Introduction to R

Claire Donnat (cdonnat[at]uchicago.edu)

based on the material for CME 195 by Lan Huong Nguyen (Stanford)

The R language

What is R?

  • R was created by Rob Gentleman and Ross Ihaka in 1994; it is based on the S language developed at Bell Labs by John Chambers (Stanford Statistics).

  • It is an open-source language and environment for statistical computing and graphics.

  • R offers:
    • A simple and effective programming language.
    • A data handling and storage facility.
    • A suite of libraries for matrix computations.
    • A large collection of tools for data analysis.
    • Facilities for generating high-quality graphics and data display.


  • R is highly extensible, but remains a fully planned and coherent system, rather than an incremental accumulation of specific and inflexible tools.

Who uses R?

Traditionally, academics and researchers. However, recently R has expanded also to industry and enterprise market. Worldwide usage on log-scale:

Source: http://pypl.github.io/PYPL.html

The PYPL Index is created by analyzing how often language tutorials are searched on Google (generated using raw data from Google Trends).

Why should you learn R?

Pros:

  • Open source and cross-platform.
  • Created with statistics and data in mind; new ideas and methods in statistics usually appear in R first.
  • Provides a wide range of high-quality packages for data analysis and visualization.
  • Arguably, the most commonly used language by data scientists

Cons:

  • Performance/Scalability: low speed, poor memory management.
  • Some packages are low-quality and provide no support.
  • A unconventional syntax and a few unusual features compared to other languages.

A few alternatives to R:

  • Python: fastest growing, general-purpose programming, with data science libraries.
  • SAS: used for statistical analysis; commercial and expensive, slower development.
  • SQL: designed for managing data held in a relational database management system.
  • MATLAB: proprietary, mostly for numerical computing, and matrix computations.

What makes R good?

  • R is an interpreted language, i.e. programs do not need to be compiled into machine-language instructions.

  • R is object oriented, i.e. it can be extended to include non-standard data structures (objects). A generic function can act differently depending on what objects you passe to it.

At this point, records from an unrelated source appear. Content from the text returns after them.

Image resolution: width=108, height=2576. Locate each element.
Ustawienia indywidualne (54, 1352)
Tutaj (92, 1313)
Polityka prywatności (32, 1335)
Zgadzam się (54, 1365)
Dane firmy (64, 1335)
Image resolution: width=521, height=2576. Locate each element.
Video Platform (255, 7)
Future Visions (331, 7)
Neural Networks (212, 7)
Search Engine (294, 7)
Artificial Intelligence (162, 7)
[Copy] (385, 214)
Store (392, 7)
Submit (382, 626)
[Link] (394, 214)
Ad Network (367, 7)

  • R supports matrix arithmetics.

  • R packages can generate publication-quality plots, and interactive graphics.

  • Many user-created R packages contain implementations of cutting edge statistics methods.

What makes R good?

As of September 29th 2018, there are 13,083 packages on CRAN, 1,560 on Bioconductor, and many others on github)

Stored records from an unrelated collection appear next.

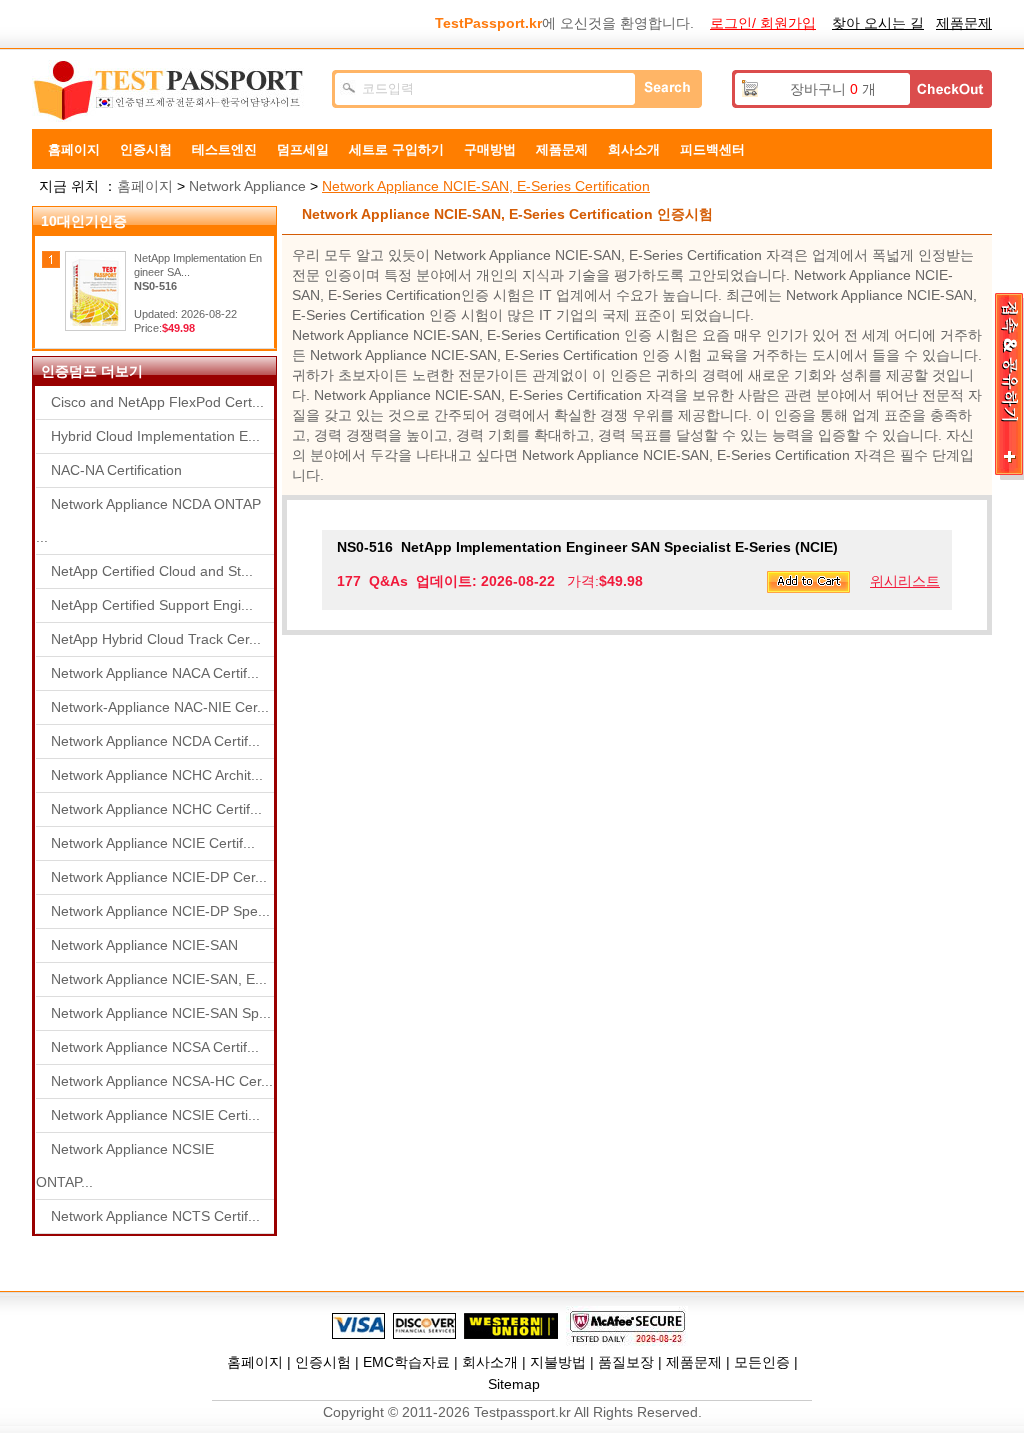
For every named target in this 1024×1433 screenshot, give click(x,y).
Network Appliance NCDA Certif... (155, 741)
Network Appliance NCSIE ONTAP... (125, 1165)
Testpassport (172, 91)
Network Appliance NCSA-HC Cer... (162, 1081)
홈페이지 (74, 149)
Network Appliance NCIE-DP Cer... (159, 877)
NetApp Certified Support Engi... (152, 605)
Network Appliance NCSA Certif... (155, 1047)
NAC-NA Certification (116, 470)
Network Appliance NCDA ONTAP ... (148, 520)
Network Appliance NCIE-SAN (144, 945)
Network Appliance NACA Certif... (155, 673)
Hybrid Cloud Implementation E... (155, 436)
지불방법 (558, 1362)
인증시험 (146, 149)
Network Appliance (247, 186)
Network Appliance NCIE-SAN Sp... (161, 1013)
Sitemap (514, 1384)
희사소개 (634, 149)
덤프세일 (303, 149)
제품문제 (964, 23)
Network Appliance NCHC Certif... (156, 809)
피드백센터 (712, 149)
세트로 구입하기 (396, 149)
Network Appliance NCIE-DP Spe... (160, 911)
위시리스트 (905, 581)
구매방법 (490, 149)
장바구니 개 (833, 89)
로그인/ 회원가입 (763, 23)
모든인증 (762, 1362)
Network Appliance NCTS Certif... (155, 1216)
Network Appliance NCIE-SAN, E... (159, 979)
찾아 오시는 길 (878, 23)
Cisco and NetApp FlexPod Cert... (157, 402)
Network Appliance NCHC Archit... (157, 775)
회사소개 (490, 1362)
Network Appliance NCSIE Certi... (155, 1115)
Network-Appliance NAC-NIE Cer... (160, 707)
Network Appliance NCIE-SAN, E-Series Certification (486, 186)
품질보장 (626, 1362)
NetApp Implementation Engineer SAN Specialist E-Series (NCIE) (587, 547)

Source: http://blog.revolutionanalytics.com/

Other useful resources for learning R

Setting up an R environment

Installing R


R is open sources and cross platform (Linux, Mac, Windows).


To download it, go to the Comprehensive R Archive Network CRAN website. Download the latest version for your OS and follow the instructions.


Each year a new version of R is available, and 2-3 minor releases. You should update your software regularly.

Running R code

Interpreter mode:
  • open a terminal and launch R by calling "R" (or open an R console).
  • type R commands interactively in the command line, pressing `Enter` to execute.
  • use `q()` to quit R.

  • Scripting mode:
  • write a text file containing all commands you want to run
  • save your script as an R script file (e.g. "myscript.R")
  • execute your code from the terminal by calling "Rscript myscript.R"
  • R editors

    The most popular R editors are:

    • Rstudio, an integrated development environment (IDE) for R.
    • Emacs, a free, powerful, customizable editor for many languages.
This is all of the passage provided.